**What is asked**
Please count the lines in the records below that contain the word "coordinates" and reply with only that number.

+---+

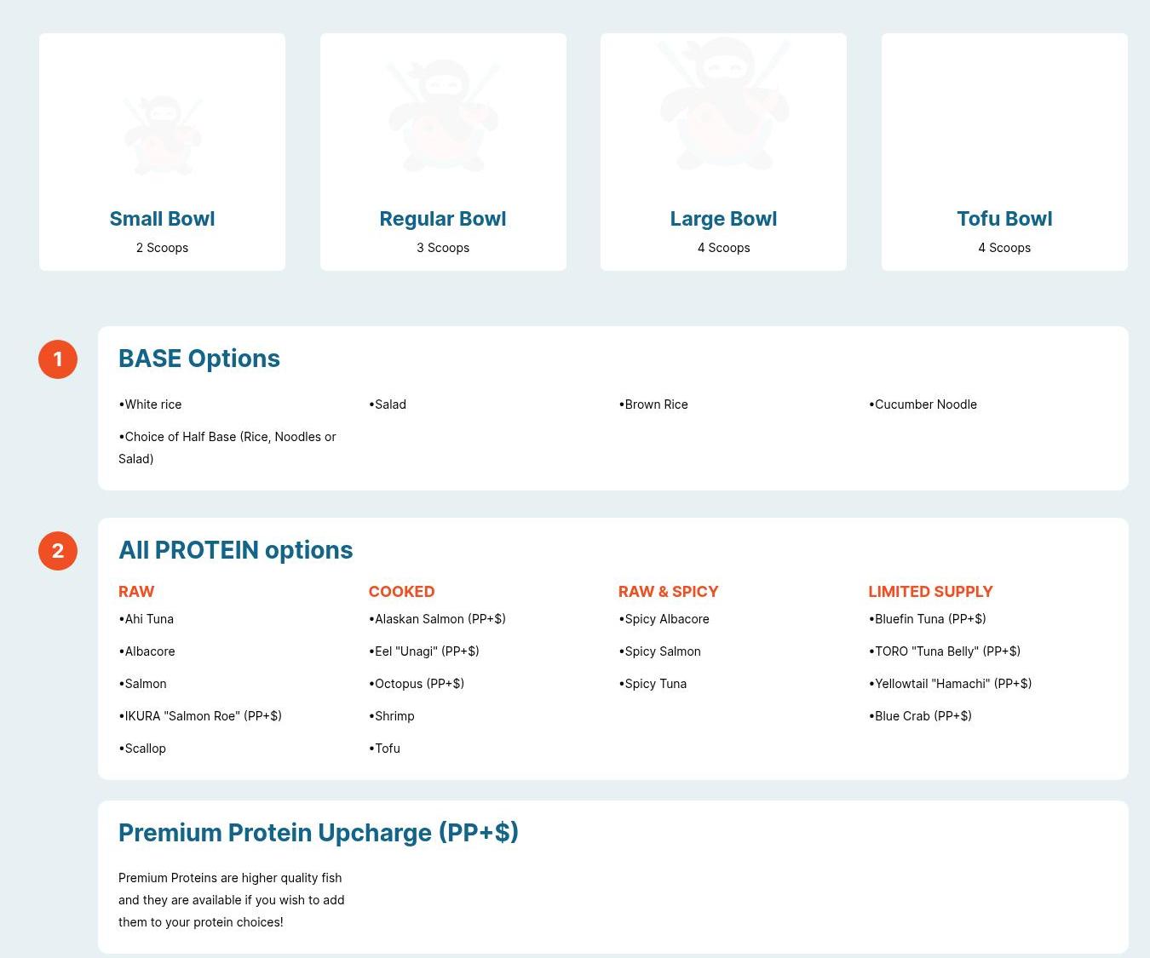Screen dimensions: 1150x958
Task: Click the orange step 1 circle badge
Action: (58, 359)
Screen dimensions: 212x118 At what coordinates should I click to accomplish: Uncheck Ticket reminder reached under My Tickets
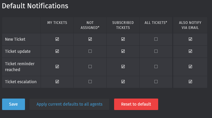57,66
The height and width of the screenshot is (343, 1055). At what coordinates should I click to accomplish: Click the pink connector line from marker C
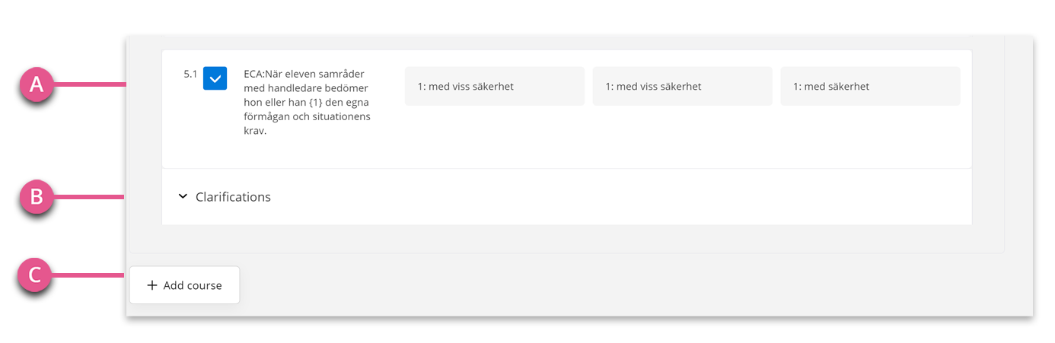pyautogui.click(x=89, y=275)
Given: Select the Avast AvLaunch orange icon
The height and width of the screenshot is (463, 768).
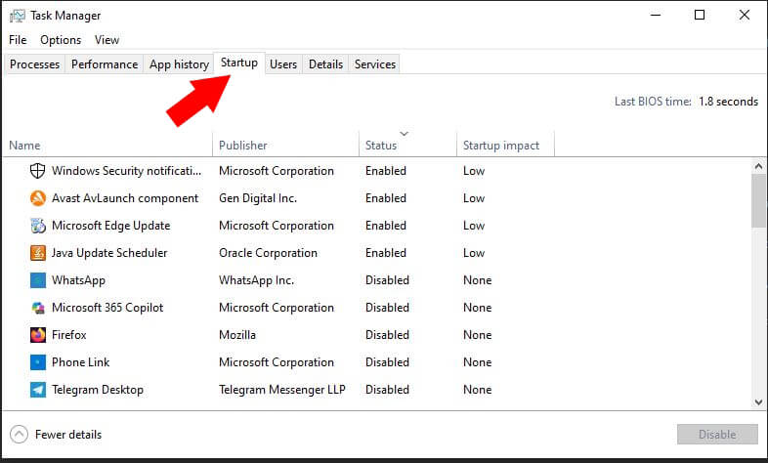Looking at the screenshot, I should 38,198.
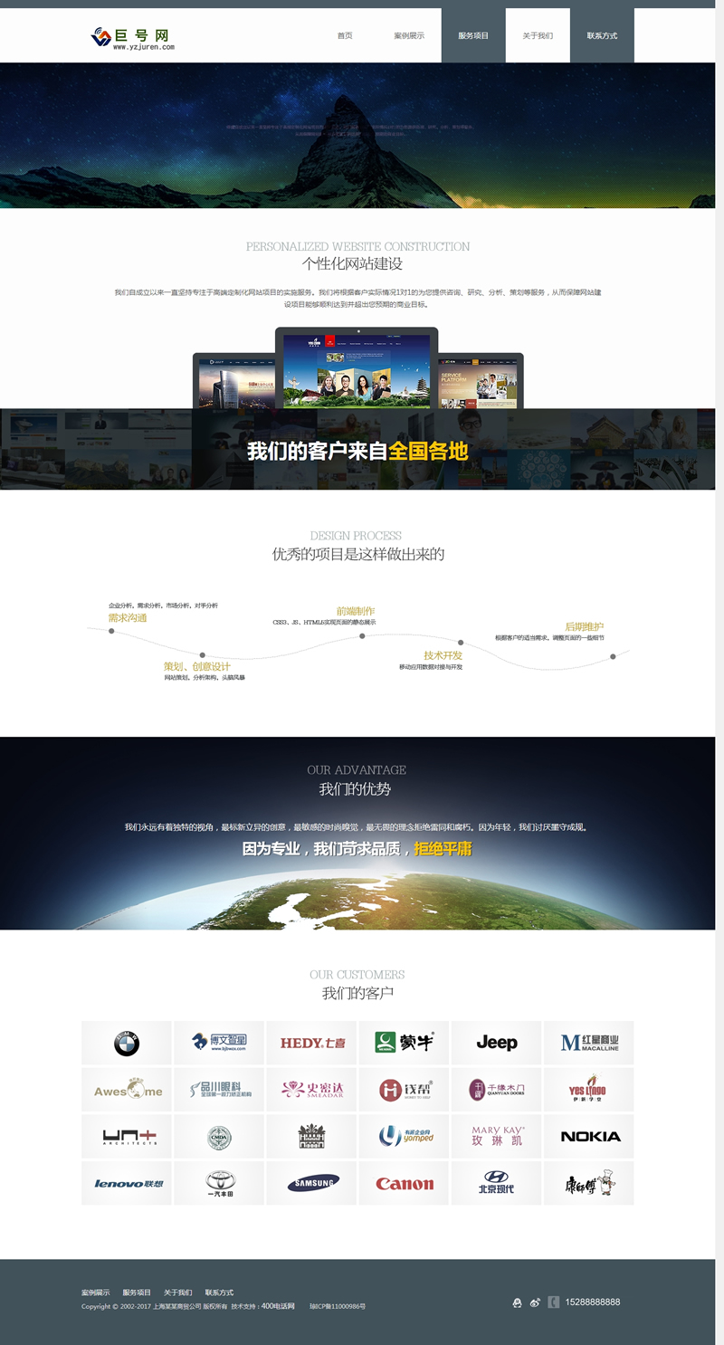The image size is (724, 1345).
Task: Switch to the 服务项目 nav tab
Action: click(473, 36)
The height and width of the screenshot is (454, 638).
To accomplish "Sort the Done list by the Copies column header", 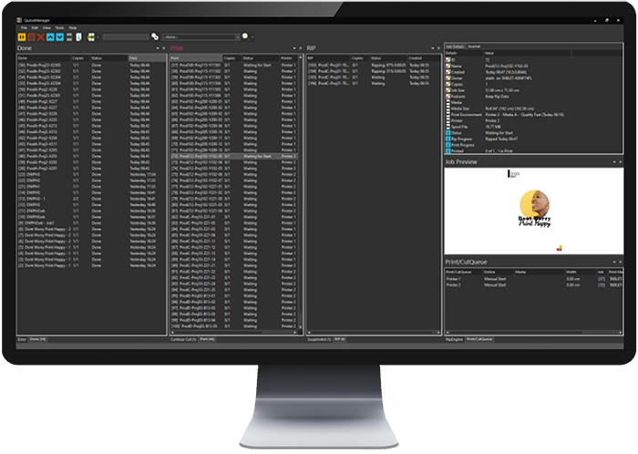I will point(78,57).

+---+

**The solution**
2